— What you are asked to do —
Please reproduce the material between the lines holding "Viewport: 760px width, 500px height." and "How do I perform: Click", inclusive, swapping "Save Settings" for "Apply Changes" and leaving everything else unchanged.

— Data records —
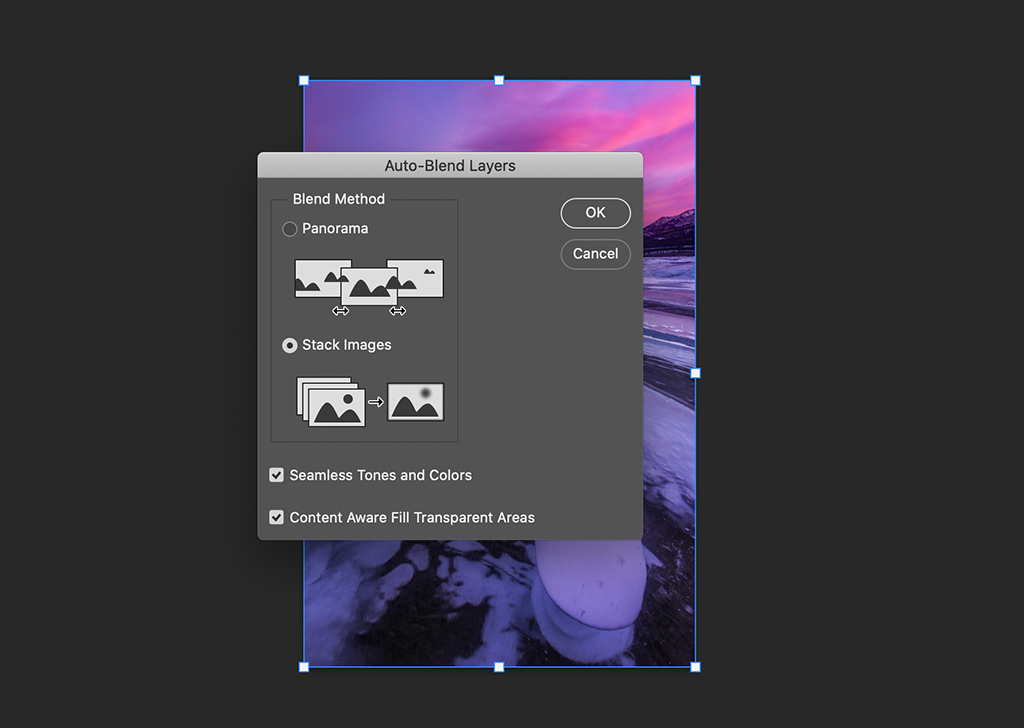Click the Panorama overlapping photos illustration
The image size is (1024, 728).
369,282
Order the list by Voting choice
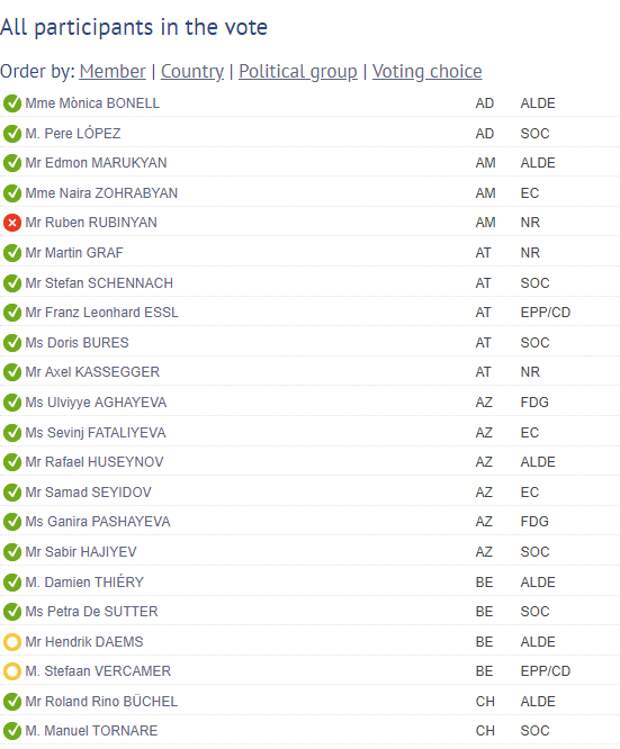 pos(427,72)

...

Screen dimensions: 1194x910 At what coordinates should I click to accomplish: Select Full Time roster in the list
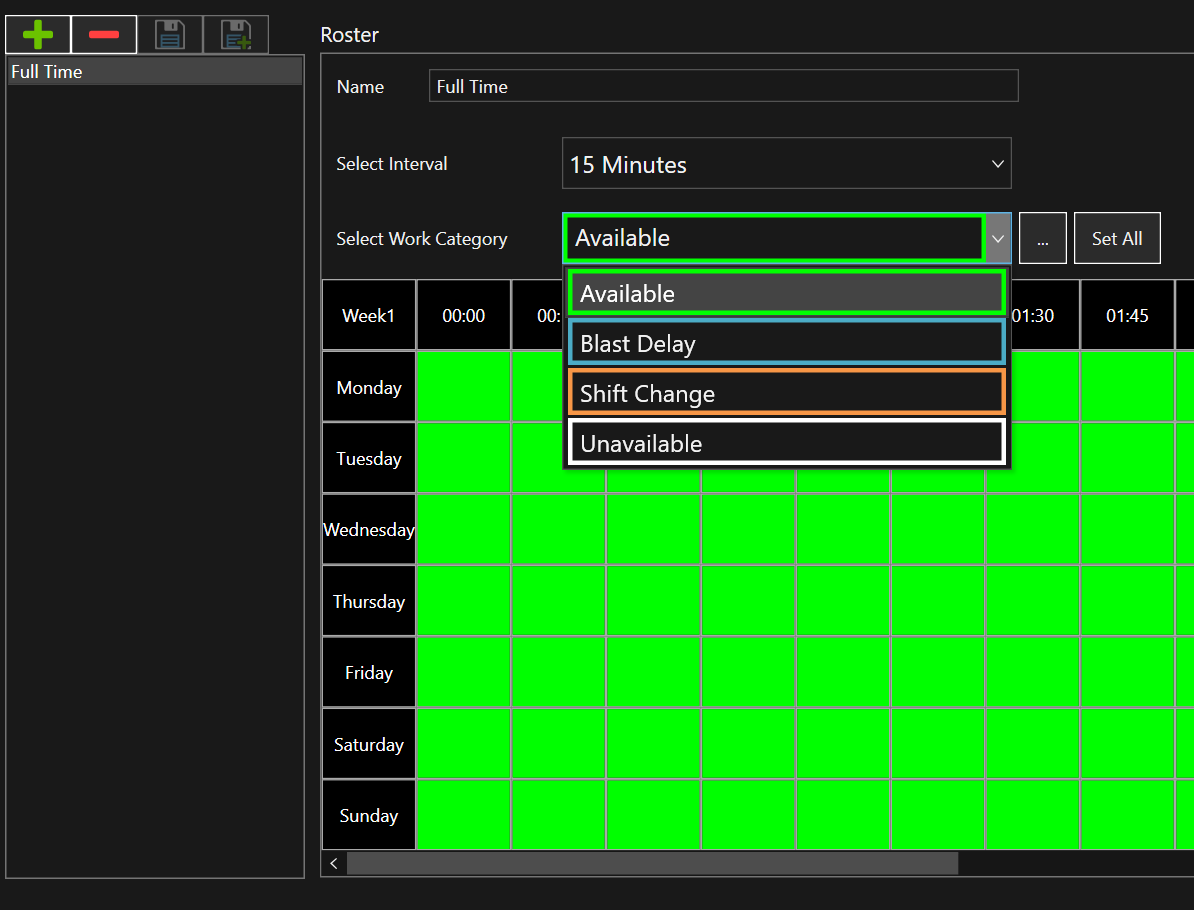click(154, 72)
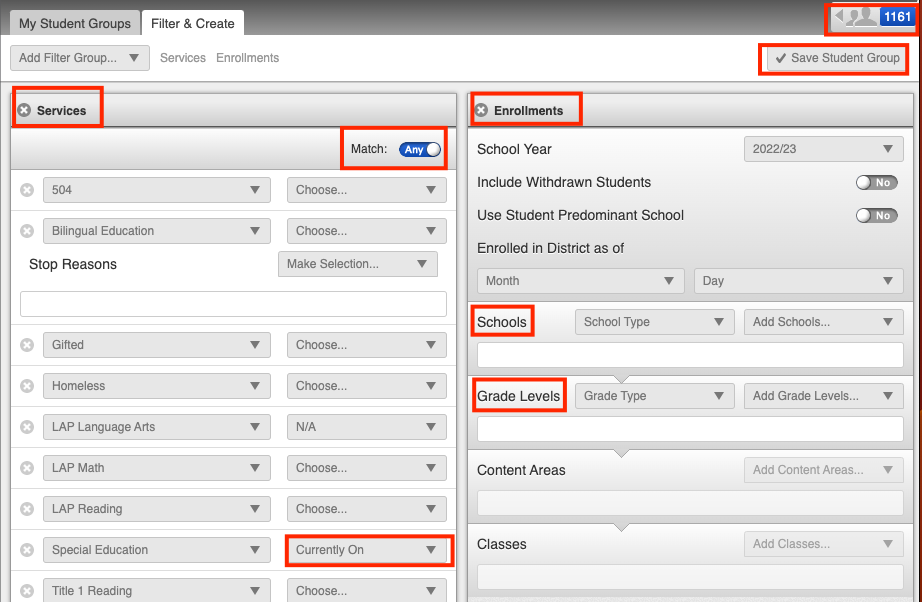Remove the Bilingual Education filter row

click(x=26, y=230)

--

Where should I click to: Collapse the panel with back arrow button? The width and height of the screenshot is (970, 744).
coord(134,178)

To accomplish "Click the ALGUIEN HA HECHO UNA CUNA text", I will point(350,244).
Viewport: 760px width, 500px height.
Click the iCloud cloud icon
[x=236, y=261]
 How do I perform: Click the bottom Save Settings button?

— Response to the task —
Viewport: 760px width, 500px height.
Click the iCloud cloud icon
[x=236, y=261]
 How do I perform: Click the bottom Apply Changes button?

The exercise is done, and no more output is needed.